Aim of the exercise:
Can you copy out the passage on the Hurricane Helene response in North Carolina word for word, in full?

**** Excerpt ****

North Carolina Air National Guard hauls over 100,000 pounds of supplies from the Federal Emergency Management Agency in a C17 to Western North Carolina as a part of Hurricane Helene support. (U.S. Air National Guard photo by Maj. Monica Ebert)
In a political year in which a steady stream of good and hopeful news and policy progress has been accompanied by a relentless drumbeat of disinformation and delusion, it’s unsurprising that one of the year’s biggest events and news stories – Hurricane Helene – has produced just such a maddening combination of late in North Carolina.
The encouraging news, of course, is to be found in the response we’ve seen from elected leaders, public officials and average citizens of all political stripes.
First, were the neighbors and emergency personnel who performed countless acts of selfless heroism to rescue and care for people in need. Time and again, we’ve been reminded that while we may be a divided and querulous state and nation, we’re not so divided that we (or most of us anyway) have lost our instincts for basic human empathy.

**** Information provided ****

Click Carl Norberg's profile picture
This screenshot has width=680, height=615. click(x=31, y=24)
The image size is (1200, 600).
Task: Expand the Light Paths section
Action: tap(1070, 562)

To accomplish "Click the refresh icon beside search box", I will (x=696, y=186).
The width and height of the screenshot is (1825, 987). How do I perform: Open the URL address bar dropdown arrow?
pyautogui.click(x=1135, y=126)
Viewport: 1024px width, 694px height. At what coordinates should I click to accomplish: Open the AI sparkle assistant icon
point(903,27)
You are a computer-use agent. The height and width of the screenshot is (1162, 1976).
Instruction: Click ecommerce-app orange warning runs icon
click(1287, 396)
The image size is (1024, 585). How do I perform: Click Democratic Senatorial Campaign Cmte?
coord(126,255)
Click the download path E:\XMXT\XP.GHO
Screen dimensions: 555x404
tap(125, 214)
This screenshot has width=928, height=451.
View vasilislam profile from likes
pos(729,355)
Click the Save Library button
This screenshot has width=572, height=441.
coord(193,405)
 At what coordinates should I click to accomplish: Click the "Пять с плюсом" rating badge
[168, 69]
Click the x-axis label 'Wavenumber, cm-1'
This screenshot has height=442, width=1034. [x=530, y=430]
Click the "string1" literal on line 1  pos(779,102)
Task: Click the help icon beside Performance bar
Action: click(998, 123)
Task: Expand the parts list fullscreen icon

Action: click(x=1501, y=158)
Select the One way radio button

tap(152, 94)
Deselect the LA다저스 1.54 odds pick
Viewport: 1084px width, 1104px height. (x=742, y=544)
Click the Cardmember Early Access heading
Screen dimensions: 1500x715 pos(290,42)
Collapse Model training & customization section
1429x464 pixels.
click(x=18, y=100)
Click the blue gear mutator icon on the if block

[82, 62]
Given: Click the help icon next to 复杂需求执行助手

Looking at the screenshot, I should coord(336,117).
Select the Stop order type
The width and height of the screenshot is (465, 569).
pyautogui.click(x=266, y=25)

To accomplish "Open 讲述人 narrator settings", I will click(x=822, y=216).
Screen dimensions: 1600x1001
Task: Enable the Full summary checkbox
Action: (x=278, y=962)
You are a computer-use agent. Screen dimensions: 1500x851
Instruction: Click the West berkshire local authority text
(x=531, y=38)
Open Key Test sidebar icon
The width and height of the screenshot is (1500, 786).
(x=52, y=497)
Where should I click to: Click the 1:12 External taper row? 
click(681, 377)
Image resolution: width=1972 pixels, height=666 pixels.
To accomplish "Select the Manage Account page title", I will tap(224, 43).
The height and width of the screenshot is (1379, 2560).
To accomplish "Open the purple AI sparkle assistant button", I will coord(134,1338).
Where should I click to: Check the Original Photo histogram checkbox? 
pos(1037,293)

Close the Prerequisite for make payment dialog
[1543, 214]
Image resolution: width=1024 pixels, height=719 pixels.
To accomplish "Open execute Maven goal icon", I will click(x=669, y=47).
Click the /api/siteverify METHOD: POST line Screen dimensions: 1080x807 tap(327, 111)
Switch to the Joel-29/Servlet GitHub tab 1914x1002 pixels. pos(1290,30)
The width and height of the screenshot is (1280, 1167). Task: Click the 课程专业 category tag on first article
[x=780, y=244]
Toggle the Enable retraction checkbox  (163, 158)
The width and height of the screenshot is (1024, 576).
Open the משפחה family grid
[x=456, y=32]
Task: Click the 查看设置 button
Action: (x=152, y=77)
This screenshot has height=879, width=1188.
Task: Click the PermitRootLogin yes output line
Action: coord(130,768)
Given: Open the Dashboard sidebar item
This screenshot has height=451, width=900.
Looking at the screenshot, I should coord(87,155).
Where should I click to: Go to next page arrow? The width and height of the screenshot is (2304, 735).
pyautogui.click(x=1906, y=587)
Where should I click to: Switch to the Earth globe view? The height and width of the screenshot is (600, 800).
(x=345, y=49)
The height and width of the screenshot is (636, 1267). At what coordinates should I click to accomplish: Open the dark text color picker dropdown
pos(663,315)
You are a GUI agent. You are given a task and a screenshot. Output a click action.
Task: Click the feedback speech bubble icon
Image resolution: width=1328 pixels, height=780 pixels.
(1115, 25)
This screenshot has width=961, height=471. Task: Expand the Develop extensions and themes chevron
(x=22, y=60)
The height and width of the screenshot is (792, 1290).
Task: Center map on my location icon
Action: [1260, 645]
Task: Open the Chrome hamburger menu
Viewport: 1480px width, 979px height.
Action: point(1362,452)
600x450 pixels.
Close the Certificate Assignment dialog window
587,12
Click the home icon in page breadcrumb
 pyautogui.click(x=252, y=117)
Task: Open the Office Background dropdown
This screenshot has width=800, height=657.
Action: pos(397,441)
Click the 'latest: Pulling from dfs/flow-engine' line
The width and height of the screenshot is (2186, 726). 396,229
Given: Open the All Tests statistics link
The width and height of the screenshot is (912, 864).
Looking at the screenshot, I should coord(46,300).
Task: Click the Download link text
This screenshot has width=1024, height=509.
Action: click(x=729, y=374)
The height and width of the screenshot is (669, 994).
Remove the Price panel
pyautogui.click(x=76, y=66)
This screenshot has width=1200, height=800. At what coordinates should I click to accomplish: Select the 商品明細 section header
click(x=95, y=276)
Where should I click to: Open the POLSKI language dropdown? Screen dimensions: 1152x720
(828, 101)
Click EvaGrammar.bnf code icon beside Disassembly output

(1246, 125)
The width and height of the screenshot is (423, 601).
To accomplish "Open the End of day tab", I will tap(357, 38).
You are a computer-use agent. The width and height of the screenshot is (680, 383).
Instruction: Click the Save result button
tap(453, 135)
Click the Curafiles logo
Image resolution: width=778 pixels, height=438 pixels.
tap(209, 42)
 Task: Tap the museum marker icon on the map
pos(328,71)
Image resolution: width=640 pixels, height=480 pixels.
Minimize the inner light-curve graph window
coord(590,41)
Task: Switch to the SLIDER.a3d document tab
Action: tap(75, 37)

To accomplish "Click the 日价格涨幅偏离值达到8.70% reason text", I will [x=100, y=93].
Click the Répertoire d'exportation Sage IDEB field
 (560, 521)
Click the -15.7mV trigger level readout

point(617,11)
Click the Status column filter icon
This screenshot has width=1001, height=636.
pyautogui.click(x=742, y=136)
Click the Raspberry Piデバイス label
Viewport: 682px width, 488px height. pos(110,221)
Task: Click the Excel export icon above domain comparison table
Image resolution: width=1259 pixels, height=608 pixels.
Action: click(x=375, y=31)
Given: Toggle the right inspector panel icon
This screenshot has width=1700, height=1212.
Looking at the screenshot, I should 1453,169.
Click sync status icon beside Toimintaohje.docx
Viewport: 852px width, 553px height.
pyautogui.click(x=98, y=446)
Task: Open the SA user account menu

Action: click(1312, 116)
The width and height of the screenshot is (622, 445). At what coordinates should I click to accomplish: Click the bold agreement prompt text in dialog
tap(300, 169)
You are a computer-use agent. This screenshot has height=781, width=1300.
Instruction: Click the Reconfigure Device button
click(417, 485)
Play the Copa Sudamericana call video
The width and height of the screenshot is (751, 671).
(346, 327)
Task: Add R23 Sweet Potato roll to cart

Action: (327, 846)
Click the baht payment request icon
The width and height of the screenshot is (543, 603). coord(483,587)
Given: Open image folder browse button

****

Finished task:
North Carolina Air National Guard hauls over 100,000 pounds of supplies from the Federal Emergency Management Agency in a C17 to Western North Carolina as a part of Hurricane Helene support. (U.S. Air National Guard photo by Maj. Monica Ebert)
In a political year in which a steady stream of good and hopeful news and policy progress has been accompanied by a relentless drumbeat of disinformation and delusion, it’s unsurprising that one of the year’s biggest events and news stories – Hurricane Helene – has produced just such a maddening combination of late in North Carolina.
The encouraging news, of course, is to be found in the response we’ve seen from elected leaders, public officials and average citizens of all political stripes.
First, were the neighbors and emergency personnel who performed countless acts of selfless heroism to rescue and care for people in need. Time and again, we’ve been reminded that while we may be a divided and querulous state and nation, we’re not so divided that we (or most of us anyway) have lost our instincts for basic human empathy.